AAs WCBS 880’s Peter Haskell reported, the Nuclear Regulatory Commission ruled Wednesday that regulators used the wrong data in an earlier analysis of the economic impact of a possible accident at the plant.
His office had appealed an earlier administrative ruling about the data. The board said the earlier analysis contained “material factual errors” that could be misleading.
Paul Gallay of Riverkeeper said the need for the new analysis bolsters his argument that the Indian Point should be closed.
“It’s time to retire Indian Point,” Gallay said. “Move to safer power.”
But Jerry Nappi, a spokesman for plant operator Entergy, said it is more of a technical issue.
“It has to do with inputs into a computer model,” he said. “We’ll go back and we’ll work at that model and work with the NRC staff.”
The ruling comes as New York state officials challenge Indian Point’s efforts to renew its federal licenses for two nuclear reactors.
Last month Entergy said that more than 2,000 bolts had been inspected when the Indian Point 2 reactor was shut down. Company officials said more than 200 of the bolts needed further analysis and that some of the bolts on the reactor’s inner liner were missing.
In the wake of that news, Gov. Andrew Cuomo said the plant’s license should not be renewed.
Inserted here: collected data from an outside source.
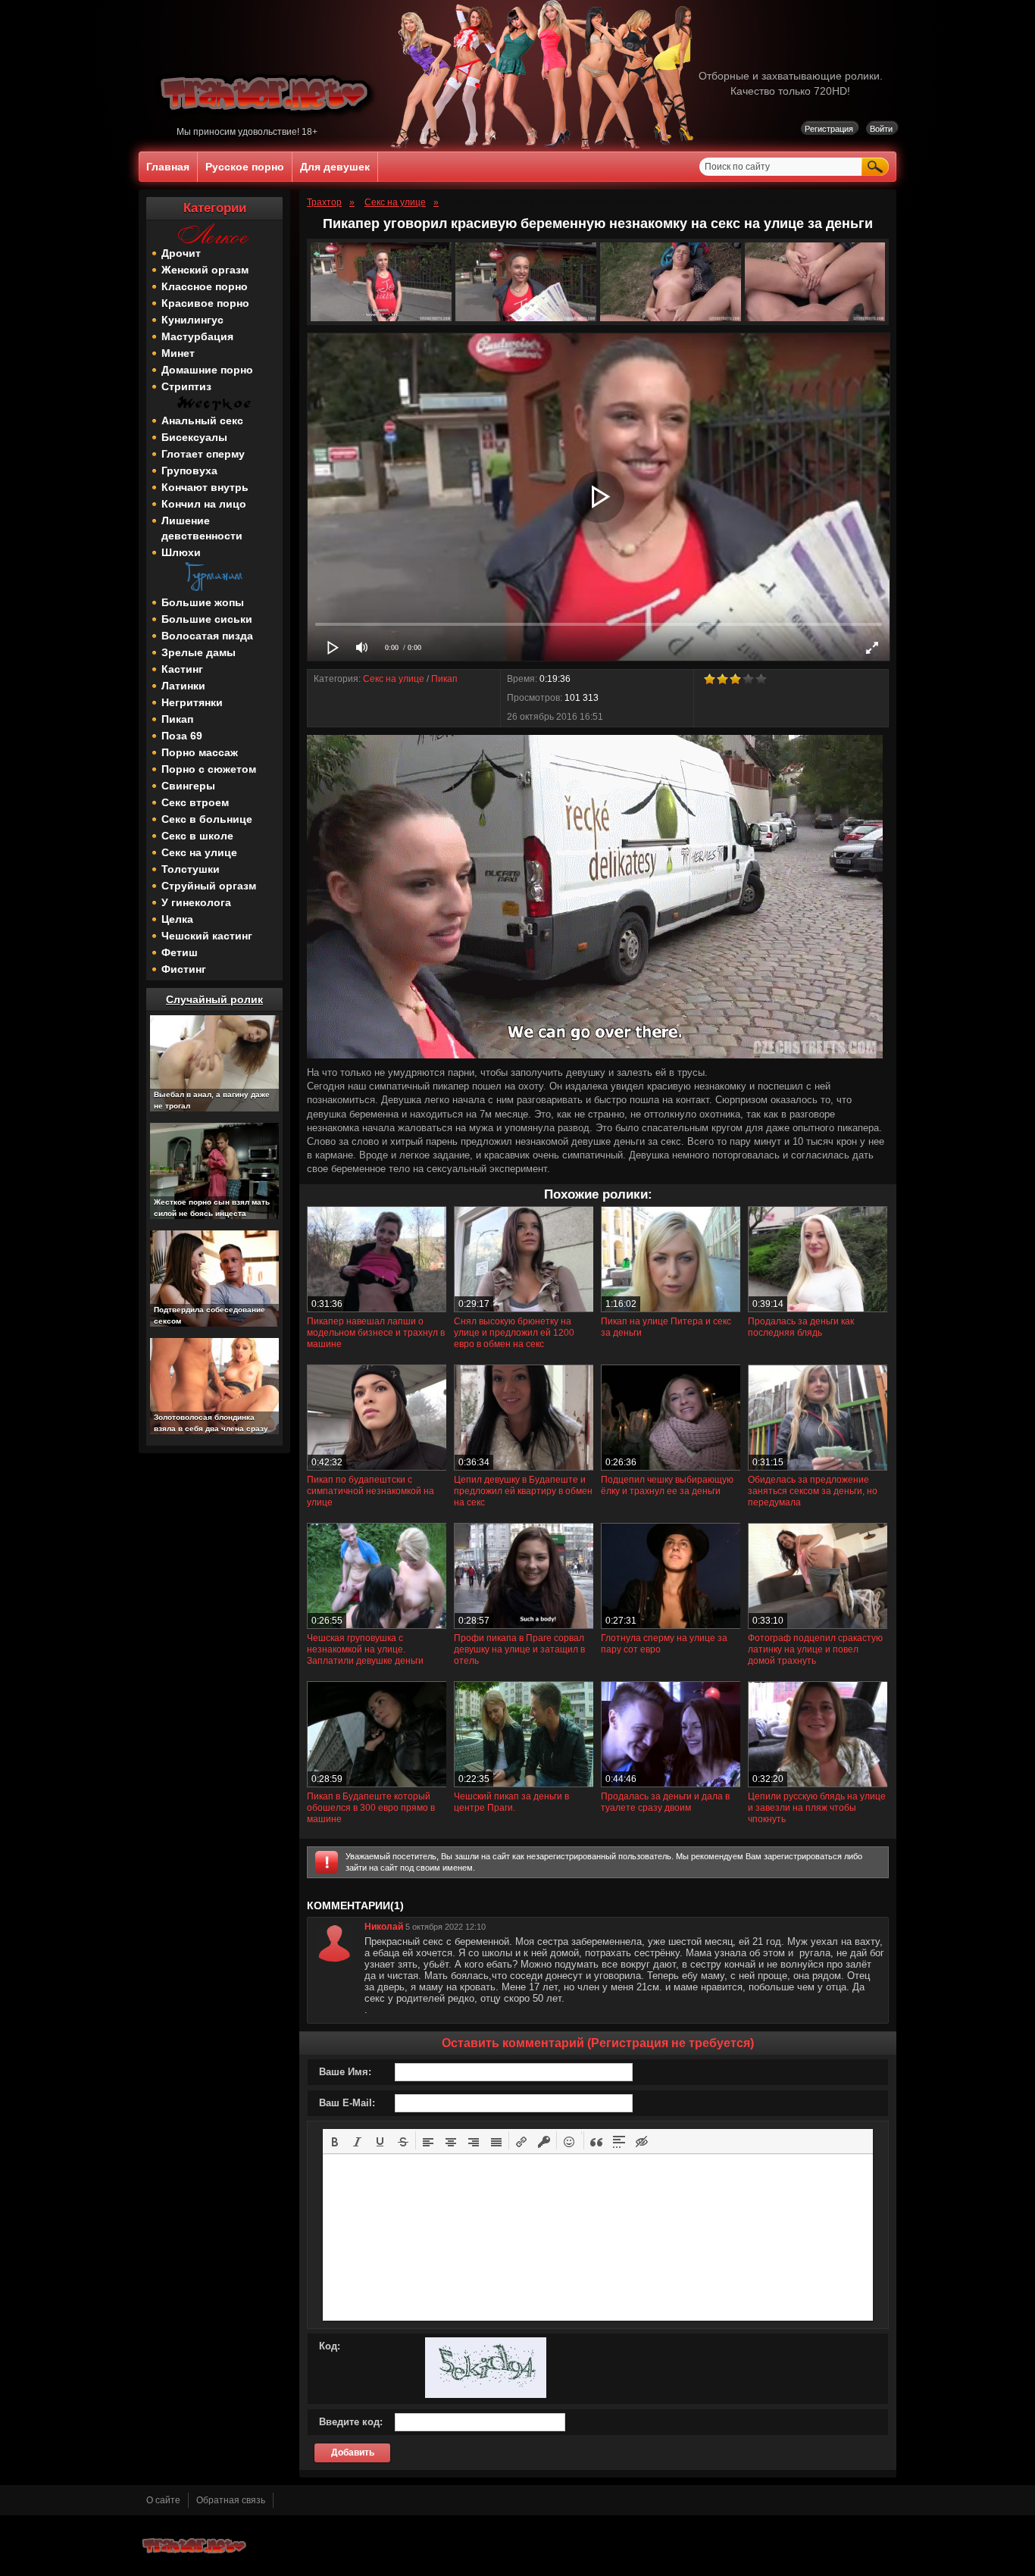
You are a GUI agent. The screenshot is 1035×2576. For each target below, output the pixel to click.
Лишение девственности (201, 528)
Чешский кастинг (206, 936)
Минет (178, 353)
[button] (335, 2140)
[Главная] (267, 123)
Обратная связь (230, 2500)
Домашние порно (207, 370)
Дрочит (181, 253)
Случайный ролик (214, 999)
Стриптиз (186, 386)
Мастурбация (197, 336)
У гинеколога (196, 902)
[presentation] (335, 2140)
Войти (881, 128)
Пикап (177, 719)
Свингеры (188, 786)
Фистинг (183, 969)
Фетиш (179, 952)
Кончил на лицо (203, 504)
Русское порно (244, 167)
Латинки (183, 686)
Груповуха (189, 470)
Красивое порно (205, 303)
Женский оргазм (205, 270)
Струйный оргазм (208, 886)
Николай (383, 1926)
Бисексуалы (194, 437)
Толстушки (190, 869)
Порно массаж (199, 752)
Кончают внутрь (205, 487)
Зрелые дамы (198, 652)
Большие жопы (202, 602)
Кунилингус (192, 320)
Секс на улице (199, 852)
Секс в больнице (206, 819)
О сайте (163, 2500)
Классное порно (204, 286)
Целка (177, 919)
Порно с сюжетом (208, 769)
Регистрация (829, 128)
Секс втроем (195, 802)
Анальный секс (202, 420)
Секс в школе (197, 836)
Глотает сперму (203, 454)
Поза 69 (181, 736)
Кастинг (182, 669)
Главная (167, 167)
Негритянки (192, 702)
“While there is no immediate danger to public health and safety, this troubling news further validates the State’s ongoing investigation into the operations of this aging power plant and our position that it should not be relicensed,” Cuomo said in a statement last month. “New York State will continue to investigate every facet of the plant’s operations and safety preparedness while ensuring that these critical defects are addressed immediately.”
In February, Cuomo called for an investigation after an apparent overflow at the plant spilled highly radioactive water into an underground monitoring well. Nuclear regulators said the public wasn’t at risk.
In a report to the Nuclear Regulatory Commission last month, the company said that automatic reactor shutdown on Dec. 14 was apparently from bird feces that caused an electric arc between wires on a feeder line at a transmission tower.
That outage in turn came just days after control rods lost power at the Indian Point 2 reactor, forcing it to shut down for three days. Following that incident, opponents of the plant said Indian Point should close for good, pointing to a handful of other mishaps last year, including a transformer fire and water pump problem.